ですから注意してチェックしておく事として、自分で想像できる事や頭で考えつく事を当てにしない事が大切です。頭の中で考えつく事より大切なのは…


体の反応を

信頼する事です。


あなたの心と頭は多少の無理も平気で誤魔化してしまいますが、体は誤魔化せないのです。




【体からのストレスサイン】


不眠、全身倦怠感、暴飲暴食、動悸、発汗、めまい、呼吸困難、喉のつまり、手の震え、胸の違和感、胃痛、便秘、下痢、肩こり、腰痛、頭痛、目の奥の痛み、顔面のひきつけ、女性ならPMS


などです。
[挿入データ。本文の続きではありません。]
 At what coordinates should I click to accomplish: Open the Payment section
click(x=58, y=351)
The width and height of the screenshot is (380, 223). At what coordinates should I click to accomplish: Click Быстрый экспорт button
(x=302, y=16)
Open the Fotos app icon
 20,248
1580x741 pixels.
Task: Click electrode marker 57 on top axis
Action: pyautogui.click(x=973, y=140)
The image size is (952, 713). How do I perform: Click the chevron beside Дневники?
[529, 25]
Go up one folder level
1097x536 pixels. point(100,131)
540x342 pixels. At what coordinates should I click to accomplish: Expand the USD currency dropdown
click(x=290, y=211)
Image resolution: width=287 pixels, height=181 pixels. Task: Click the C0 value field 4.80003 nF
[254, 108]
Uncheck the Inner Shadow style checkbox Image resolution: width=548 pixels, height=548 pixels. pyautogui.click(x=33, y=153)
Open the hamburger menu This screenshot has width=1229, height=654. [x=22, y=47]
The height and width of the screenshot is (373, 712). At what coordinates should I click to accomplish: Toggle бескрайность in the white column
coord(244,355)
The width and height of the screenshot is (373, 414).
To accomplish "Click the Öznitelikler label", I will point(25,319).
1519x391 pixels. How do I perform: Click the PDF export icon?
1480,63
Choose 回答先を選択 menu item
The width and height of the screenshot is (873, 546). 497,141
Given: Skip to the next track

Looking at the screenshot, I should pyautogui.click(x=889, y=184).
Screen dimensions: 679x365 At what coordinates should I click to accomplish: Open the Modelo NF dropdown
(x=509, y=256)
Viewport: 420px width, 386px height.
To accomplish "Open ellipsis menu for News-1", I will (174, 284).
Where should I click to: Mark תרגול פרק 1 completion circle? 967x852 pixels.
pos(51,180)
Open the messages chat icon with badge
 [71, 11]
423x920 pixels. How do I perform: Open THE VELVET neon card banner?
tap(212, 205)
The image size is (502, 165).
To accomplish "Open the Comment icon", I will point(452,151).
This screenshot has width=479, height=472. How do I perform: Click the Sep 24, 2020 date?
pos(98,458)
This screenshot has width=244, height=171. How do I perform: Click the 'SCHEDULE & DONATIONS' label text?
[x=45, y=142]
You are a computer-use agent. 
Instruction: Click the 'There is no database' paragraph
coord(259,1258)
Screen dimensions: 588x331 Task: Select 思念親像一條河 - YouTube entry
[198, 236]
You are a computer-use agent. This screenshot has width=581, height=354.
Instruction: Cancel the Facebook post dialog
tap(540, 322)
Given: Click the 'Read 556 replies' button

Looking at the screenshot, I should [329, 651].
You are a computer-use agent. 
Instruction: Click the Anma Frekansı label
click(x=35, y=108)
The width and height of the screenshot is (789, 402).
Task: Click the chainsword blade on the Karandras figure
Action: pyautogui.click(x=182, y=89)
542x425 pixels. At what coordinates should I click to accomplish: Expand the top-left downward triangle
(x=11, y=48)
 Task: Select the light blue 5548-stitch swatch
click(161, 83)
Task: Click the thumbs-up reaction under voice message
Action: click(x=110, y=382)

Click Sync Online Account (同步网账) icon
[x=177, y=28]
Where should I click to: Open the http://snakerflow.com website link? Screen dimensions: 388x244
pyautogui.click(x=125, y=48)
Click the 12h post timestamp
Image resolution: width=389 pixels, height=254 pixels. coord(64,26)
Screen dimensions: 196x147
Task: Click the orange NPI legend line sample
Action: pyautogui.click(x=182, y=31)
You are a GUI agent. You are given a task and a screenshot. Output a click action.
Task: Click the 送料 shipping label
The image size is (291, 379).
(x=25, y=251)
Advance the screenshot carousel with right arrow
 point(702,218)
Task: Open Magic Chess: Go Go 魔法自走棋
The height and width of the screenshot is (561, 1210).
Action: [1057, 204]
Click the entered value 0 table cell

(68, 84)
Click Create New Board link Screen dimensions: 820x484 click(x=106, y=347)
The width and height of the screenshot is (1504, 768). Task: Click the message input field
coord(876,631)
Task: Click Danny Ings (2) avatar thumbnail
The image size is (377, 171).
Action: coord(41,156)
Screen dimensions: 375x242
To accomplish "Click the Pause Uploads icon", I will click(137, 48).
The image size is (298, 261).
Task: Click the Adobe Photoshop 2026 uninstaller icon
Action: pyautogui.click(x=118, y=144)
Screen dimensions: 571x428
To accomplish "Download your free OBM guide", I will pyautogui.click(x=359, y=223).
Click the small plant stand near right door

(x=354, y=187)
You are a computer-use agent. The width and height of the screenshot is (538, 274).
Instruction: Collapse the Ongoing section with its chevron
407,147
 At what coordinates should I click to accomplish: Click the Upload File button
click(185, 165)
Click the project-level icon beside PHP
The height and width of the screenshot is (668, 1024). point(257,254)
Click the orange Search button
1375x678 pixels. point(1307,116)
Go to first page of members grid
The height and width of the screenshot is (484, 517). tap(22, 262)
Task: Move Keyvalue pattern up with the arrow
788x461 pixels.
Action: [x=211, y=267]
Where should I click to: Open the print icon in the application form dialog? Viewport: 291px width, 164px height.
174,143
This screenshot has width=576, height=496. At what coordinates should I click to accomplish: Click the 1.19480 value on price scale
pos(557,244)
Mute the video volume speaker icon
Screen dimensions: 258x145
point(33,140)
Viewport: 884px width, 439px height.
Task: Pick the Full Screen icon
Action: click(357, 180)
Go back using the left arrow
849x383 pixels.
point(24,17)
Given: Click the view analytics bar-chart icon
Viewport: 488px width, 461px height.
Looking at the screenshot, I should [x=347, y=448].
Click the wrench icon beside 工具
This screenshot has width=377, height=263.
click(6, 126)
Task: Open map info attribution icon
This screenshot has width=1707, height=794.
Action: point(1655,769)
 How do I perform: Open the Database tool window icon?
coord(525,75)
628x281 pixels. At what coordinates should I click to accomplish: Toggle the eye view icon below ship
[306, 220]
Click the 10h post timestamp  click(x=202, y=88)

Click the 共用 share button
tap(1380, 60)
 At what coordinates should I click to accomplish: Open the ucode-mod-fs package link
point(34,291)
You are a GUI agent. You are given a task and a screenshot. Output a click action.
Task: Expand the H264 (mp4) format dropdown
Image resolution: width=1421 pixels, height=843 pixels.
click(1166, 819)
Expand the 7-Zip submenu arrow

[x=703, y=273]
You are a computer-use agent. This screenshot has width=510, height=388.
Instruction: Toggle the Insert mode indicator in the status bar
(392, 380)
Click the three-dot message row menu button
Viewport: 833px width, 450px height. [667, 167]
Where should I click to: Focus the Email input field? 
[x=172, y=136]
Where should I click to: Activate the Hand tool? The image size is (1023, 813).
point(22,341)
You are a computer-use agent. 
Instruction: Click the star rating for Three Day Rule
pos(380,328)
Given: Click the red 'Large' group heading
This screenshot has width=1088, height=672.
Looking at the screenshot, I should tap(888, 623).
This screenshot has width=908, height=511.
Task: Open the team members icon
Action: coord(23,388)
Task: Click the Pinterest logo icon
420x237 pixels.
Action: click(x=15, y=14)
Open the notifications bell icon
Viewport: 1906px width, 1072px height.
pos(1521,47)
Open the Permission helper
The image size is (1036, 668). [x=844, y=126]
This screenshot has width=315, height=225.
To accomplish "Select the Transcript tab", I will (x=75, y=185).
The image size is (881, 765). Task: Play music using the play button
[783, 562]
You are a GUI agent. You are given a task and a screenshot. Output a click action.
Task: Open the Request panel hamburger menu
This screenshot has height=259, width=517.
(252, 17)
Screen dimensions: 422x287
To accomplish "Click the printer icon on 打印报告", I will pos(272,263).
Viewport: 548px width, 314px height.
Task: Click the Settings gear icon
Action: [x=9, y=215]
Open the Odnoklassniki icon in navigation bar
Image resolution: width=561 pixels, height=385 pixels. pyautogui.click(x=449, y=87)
これら体からのサインがあったら、平気なようでも実はキャパ越えして頑張っているのかもしれないな、と立ち止まって体を休めたりしてみる事や、あなたの胸のうちを吐き出し聞いて寄り添ってくれる人に頼ることをオススメします。


また、こんな時代だからこそ、些細な事でも、たとえ多和いない事でも人と話ができると、それは他人であっても救われる事はあります。


信号待ちですれ違うだけの人とでさえ、目が合って微笑むと微笑み返されたり、近所のスーパーやコンビニのレジでアナタから定員さんに「たかが、ありがとう」を伝えるだけで、殺伐として働いていた定員さんの1日はかけがえのない贈りものになる事もあります。


優しい人ほど自分を後回しにしたり
譲ったり我慢したりして
心や頭は平気で本心を偽ってしまいます。

けれども体は正直です。
自分ではなかなかコントロール出来ないところだからこそ、無理をしたらそのツケや代償は必ず後で払う事になります。

頭ではもうちょっと頑張れる、大丈夫!
そう思っても「体の反応や体からのサインを優先的にチェックして」セルフケアしましょう。